То, что у Беляса что-то переменилось, было видно издалека. Так же флегматично паслись на лугу за домом коровы, так же развевались простыни на длинных, натянутых между шестами веревках. Только таз одиноко валялся рядом. У скамейки лежали пустая бутылка из-под самогона и смятая, пожелтевшая от времени газета с пятнами и огрызками недоеденных огурцов. Огородик, поражавший раньше буйством зелени, задорными кустиками петрушки и бодро торчащими перьями лука, зарос сорняками, пожелтели широкие листья кабачков, укоризненно стояли на тонких ножках кочаны капусты, изъеденные гусеницами.
Дверь в избу была распахнута настежь, на их крики не откликалась ни Маруся, ни ее муж. Нерешительно потоптавшись за забором, Саша открыл калитку и вошел во двор, пропуская за собой Елизарова.
– Посиди здесь, я проверю дом.
В глазах Славы вспыхнул живой огонь возмущения, но он сдержанно кивнул. Что толку спорить, если Бестужев просто не захочет поднимать коляску по крутым ступеням? Если в избе никого нет, то эти хлопоты того не стоят.
Громко зевнув, из будки выскочил все тот же мелкий пес. Отъевшийся, отгоревавший пропажу своей хозяйки, он прижился здесь. Размахивая куцым обрубком хвоста и повизгивая от радости, он припустил к непрошеным гостям, пачкая ноги Славы пыльными лапами. Елизарову было все равно на грязь, наклоняясь, он потрепал псину за ухом, с коротким смешком поднял на руки, где она мигом подставила лысое пузо под уверенно почесывающие пальцы. Видно, изголодалась по вниманию и человеческой ласке.
– Иди, Бестужев, я себе компанию нашел. Более храбрую и благодарную.
Заслуженно. Саша флегматично опустил углы губ, кривясь в откровенной досаде. Передернул плечами, будто это могло сбросить с них тревогу за обитателей дома. В конце концов, скотина пасется за двором, в миске у собаки киснет недоеденная гречневая каша – не могли они исчезнуть. Должно быть, старость взяла свое, и их разморило сном после работы.
Льняная тряпка на пороге затерлась до дыр, покрылась толстым слоем потрескавшейся грязи. Нахмурившись, Саша перешагнул ее и вошел в дом.
Пыльные окна в разводах, нестираные занавески и куча золы у печи. За столом сидел дед, утыкаясь лицом в ладони, раскачивался, бормотал что-то горько, обиженно. Так причитает маленький ребенок, в игрушке которого выскакивает пружина. Весь мир рушится, а он ничего с этим не может поделать.
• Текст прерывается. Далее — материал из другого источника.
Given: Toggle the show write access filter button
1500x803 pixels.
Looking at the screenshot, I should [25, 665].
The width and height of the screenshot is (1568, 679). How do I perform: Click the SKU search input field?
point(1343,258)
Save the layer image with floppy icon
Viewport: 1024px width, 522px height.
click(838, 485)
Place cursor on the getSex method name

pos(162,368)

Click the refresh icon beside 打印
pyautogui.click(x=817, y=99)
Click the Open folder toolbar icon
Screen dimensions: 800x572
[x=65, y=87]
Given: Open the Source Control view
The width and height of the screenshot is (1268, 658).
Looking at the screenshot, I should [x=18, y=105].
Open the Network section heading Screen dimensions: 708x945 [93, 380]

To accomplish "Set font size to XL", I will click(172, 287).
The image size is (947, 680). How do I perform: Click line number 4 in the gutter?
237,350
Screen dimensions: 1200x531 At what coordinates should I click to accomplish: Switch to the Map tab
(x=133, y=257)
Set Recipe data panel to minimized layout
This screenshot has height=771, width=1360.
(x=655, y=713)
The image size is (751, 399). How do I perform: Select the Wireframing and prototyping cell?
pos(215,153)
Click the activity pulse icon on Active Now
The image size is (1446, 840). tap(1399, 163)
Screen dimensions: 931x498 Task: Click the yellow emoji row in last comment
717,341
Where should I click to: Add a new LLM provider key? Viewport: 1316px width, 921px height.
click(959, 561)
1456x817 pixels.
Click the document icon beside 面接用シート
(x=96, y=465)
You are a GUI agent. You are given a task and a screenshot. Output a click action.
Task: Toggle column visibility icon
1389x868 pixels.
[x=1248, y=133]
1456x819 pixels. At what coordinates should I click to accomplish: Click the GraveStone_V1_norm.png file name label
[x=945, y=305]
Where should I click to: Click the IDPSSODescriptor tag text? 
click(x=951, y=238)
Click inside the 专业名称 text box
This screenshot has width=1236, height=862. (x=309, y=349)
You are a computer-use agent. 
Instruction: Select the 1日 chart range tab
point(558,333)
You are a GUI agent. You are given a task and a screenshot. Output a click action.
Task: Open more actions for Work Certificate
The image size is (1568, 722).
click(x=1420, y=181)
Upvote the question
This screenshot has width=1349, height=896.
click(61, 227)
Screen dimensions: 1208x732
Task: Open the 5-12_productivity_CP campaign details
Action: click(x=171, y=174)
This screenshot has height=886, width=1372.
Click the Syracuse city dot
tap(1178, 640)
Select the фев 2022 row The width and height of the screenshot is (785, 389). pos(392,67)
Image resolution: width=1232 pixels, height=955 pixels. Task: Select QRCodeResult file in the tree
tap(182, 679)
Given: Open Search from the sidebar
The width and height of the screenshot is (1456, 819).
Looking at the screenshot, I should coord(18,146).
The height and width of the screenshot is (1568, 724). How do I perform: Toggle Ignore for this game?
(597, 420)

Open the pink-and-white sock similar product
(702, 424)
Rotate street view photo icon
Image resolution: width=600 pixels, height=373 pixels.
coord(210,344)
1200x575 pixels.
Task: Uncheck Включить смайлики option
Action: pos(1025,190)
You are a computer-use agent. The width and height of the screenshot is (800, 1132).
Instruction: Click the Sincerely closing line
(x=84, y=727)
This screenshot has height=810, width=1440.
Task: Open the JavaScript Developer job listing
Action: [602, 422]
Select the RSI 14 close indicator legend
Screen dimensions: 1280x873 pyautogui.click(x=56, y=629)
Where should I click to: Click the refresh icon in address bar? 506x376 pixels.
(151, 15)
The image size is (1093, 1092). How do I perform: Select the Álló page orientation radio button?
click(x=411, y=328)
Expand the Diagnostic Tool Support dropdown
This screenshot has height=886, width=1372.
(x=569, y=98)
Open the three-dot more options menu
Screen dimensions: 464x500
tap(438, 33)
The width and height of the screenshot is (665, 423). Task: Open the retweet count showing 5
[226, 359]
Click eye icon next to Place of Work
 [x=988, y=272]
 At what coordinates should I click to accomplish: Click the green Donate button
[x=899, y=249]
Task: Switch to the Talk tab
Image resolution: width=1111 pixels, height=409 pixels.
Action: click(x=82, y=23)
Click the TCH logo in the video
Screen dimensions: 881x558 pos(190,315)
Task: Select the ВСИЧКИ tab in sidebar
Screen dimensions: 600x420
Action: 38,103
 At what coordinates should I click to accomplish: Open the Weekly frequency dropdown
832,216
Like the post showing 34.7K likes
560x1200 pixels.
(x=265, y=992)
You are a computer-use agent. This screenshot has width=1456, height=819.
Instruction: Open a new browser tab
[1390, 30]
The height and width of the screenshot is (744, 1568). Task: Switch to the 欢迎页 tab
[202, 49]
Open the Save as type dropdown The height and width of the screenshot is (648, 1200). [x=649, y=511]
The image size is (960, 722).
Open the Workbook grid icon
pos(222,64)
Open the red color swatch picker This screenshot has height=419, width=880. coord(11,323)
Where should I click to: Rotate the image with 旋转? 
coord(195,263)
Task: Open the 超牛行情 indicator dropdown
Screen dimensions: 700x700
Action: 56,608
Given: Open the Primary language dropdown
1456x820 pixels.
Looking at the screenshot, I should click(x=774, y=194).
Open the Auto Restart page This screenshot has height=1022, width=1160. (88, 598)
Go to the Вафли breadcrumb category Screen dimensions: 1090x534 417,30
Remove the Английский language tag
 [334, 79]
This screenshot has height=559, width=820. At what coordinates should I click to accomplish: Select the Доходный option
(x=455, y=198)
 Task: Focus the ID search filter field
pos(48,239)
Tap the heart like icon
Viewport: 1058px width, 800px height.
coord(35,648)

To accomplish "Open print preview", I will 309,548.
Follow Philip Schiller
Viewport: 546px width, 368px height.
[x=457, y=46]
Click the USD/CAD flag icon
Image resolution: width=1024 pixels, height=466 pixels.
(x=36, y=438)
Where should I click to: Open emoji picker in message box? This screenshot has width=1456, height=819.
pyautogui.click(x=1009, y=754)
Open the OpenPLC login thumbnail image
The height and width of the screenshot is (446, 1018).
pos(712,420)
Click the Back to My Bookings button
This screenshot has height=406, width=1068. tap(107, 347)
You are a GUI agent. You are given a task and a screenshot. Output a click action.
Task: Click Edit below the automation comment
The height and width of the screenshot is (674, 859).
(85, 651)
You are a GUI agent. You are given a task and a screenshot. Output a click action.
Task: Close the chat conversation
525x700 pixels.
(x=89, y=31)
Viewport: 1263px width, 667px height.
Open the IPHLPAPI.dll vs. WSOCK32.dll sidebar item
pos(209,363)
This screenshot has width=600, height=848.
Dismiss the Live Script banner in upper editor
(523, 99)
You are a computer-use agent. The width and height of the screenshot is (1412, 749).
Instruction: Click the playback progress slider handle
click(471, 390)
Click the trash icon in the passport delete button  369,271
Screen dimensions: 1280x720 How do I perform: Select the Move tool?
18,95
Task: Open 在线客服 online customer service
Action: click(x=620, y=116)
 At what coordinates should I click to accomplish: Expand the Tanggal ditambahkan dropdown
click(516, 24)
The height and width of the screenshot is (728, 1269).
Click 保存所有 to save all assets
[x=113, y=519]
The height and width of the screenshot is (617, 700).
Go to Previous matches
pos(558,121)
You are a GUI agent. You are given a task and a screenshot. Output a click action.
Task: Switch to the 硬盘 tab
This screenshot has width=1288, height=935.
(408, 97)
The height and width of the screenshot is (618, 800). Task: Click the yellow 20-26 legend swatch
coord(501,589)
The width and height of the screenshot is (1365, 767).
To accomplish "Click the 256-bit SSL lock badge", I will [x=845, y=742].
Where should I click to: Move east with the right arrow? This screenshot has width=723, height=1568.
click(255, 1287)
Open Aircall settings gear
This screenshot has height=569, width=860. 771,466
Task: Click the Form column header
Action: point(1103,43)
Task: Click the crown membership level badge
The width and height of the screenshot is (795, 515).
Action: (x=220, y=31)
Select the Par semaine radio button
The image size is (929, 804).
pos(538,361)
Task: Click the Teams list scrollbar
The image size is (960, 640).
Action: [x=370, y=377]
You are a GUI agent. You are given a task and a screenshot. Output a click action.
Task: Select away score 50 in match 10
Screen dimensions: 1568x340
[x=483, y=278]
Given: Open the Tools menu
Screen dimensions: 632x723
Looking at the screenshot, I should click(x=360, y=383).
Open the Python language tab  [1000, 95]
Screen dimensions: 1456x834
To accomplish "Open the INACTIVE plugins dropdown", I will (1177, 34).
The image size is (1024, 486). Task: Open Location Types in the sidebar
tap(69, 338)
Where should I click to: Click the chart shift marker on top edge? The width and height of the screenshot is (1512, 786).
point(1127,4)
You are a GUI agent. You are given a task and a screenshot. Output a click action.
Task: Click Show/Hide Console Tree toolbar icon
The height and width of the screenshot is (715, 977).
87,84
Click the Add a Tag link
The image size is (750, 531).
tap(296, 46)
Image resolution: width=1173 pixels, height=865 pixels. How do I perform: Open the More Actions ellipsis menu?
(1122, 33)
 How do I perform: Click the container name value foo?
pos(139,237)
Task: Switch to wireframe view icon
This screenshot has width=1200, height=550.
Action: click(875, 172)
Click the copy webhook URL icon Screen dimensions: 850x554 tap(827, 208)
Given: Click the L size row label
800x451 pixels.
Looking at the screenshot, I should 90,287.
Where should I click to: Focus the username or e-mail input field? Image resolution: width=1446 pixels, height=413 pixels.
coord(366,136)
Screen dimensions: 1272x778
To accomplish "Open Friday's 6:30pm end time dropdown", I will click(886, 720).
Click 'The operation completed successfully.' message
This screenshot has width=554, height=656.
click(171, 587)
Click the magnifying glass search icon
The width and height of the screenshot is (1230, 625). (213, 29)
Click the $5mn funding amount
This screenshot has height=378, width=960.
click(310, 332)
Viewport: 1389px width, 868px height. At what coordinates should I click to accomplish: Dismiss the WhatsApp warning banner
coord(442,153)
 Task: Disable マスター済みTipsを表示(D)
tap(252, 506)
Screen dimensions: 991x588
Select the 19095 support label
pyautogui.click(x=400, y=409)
– Беляс, что случилось? – Подойдя ближе, Бестужев тронул старика за плечо, и тот поднял лицо.
Это был не тот богатырь, который встречал ребят по весне два года назад. И не тот неунывающий старик, растирающий натруженную спину прошлым летом. На Сашу уставились пустые, выцветшие и поблекшие глаза с красными, воспаленными от напряжения и бессонных ночей веками. Худощавый, теперь он был по-настоящему хрупким и дряблым, не было крепких жил, широких уверенных рук. Пальцы мелко дрожали, когда он пристроил ладони на столе. Поправил пустую кружку, смахнул хлебные крошки. Будто пытался себя чем-то занять, куда-то деть.
– Неугомонного опять лихо принесло, вот же ж беда… – Блеклая улыбка растянула потрескавшиеся губы, дед тяжело поднялся. – Обокрали меня, Саша, обокрали.
– Украли что-то ценное? – Взгляд парня бегло прошелся по избе, быть может, разруха – дело рук грабителя, а старик так сильно проникся пропажей?
– Самое что ни на есть – мое сердце. Украла костлявая мою Марусеньку, пятый месяц, как часть души своей похоронил. – В уголках усталых глаз блеснули слезы, Беляс суетливо стер их дрожащей рукой, растер красные веки.